Wer das Objekt geschaffen hat und welchen Titel es trägt: „Ja, das soll noch dran stehen“, erklärt Marcus Schramm, Chef des Vereins Artcube. Man lasse gerade von einem Grafiker das Design für solche Kärtchen entwerfen. „Aber wir machen als Verein alles ehrenamtlich, da dauert es auch mal etwas.“ Überhaupt sei in der Startphase nicht alles glatt gelaufen, räumt er ein.

Am 7. Juli war der Kunstkubus mit einer Performance eröffnet worden (die OZ berichtete), rund 100 Besucher guckten zu. Danach bestückte Art-cube den Würfel mit einer Installation, die mehrere Vereinsmitglieder entworfen hatten. „Wir waren aber noch nicht ganz zufrieden damit“, sagt Schramm. Als die Stadtverwaltung dann forderte, dass an der Belüftung des Würfels nachgebessert werden müsse, verschwand die Installation wieder. Handwerker kamen und gingen, der Kubus stand leer.

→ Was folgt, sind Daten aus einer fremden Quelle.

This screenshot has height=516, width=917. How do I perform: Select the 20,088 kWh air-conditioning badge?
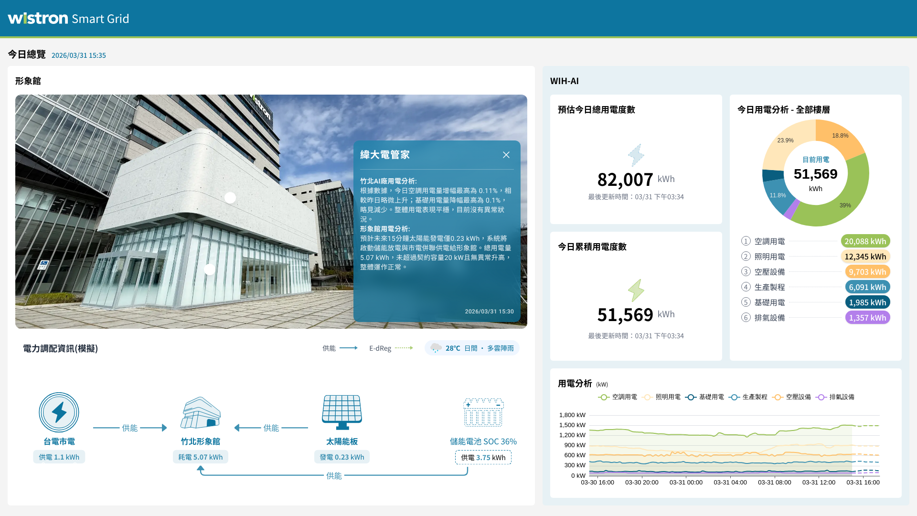[865, 241]
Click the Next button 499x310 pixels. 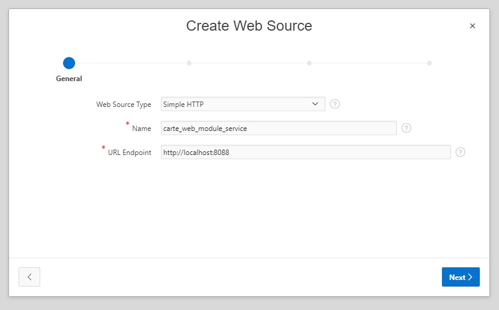[461, 277]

Ein illegales Grafitti wurde aufgesprüht, Unbekannte hängten eine Pappe dran. „’Freiluftklo mit Aussicht’ stand drauf, oder so ähnlich“, erzählt der Rentner, der sich über die Eichen-Ausstellung aufregt. Der Verein Art-cube hängte ein anderes Schild auf: „Aufgrund von Verzögerungen bei der Inbetriebnahme sowie der Urlaubszeit kam es zu Terminverschiebungen.“

Vor zehn Tagen, diesmal ohne öffentliches Tamtam, landete dann das Eichen-Objekt im Kubus. Der Schöpfer heißt Lars Cremer, studiert Kunst am Caspar-David-Friedrich-Institut und nennt seine Installation „70 Eichen“. „Das ist eine Anspielung auf Joseph Beuys“, erklärt Marcus Schramm. Beuys habe 1982 in der Industriestadt Kassel 7000 Eichensetzlinge gepflanzt, die Stadt damit nachhaltig verändert.

Lars Cremer hat seine Setzlinge aus einem Greifswalder Park mitgenommen, bevor sie abgemäht worden wären und will die Installation in den kommenden Wochen als „art in progress“ weiter aufbauen. Am Ende sollen 70 Eichensetzlinge an Greifswalder verschenkt werden. „Die Hoffnung ist, dass die Leute sie in ihren Garten pflanzen“, erklärt Schramm. Die Standorte sollen sie dem Künstler mitteilen, „die Punkte will er dann grafisch umsetzen, um das Netzwerk der Bäume zu zeigen“. Schon jetzt aber rege die Installation zum Nachdenken an, findet Schramm.

Was genau man alles in ihr sehen könnte – darüber können die Greifswalder jetzt noch ein paar Wochen diskutieren.

Ein Raum für Künstler

Der Kunstkubus am Karl-Marx Platz wurde mit rund 23000 Euro Städtebaufördermitteln errichtet und soll zeitgenössischen Künstlern aus der Region einen Mini-Ausstellungsort bieten, mitten im öffentlichen Raum. Ursprünglich hatte der Ortsrat Innenstadt vorgeschlagen, auf dem Platz ein bleibendes Kunstwerk zu errichten. Ein entsprechender Wettbewerb ging 2016 aber ergebnislos aus, keines der eingereichten Kunstwerke überzeugte die städtische Jury. Daraufhin entstand der Kubus.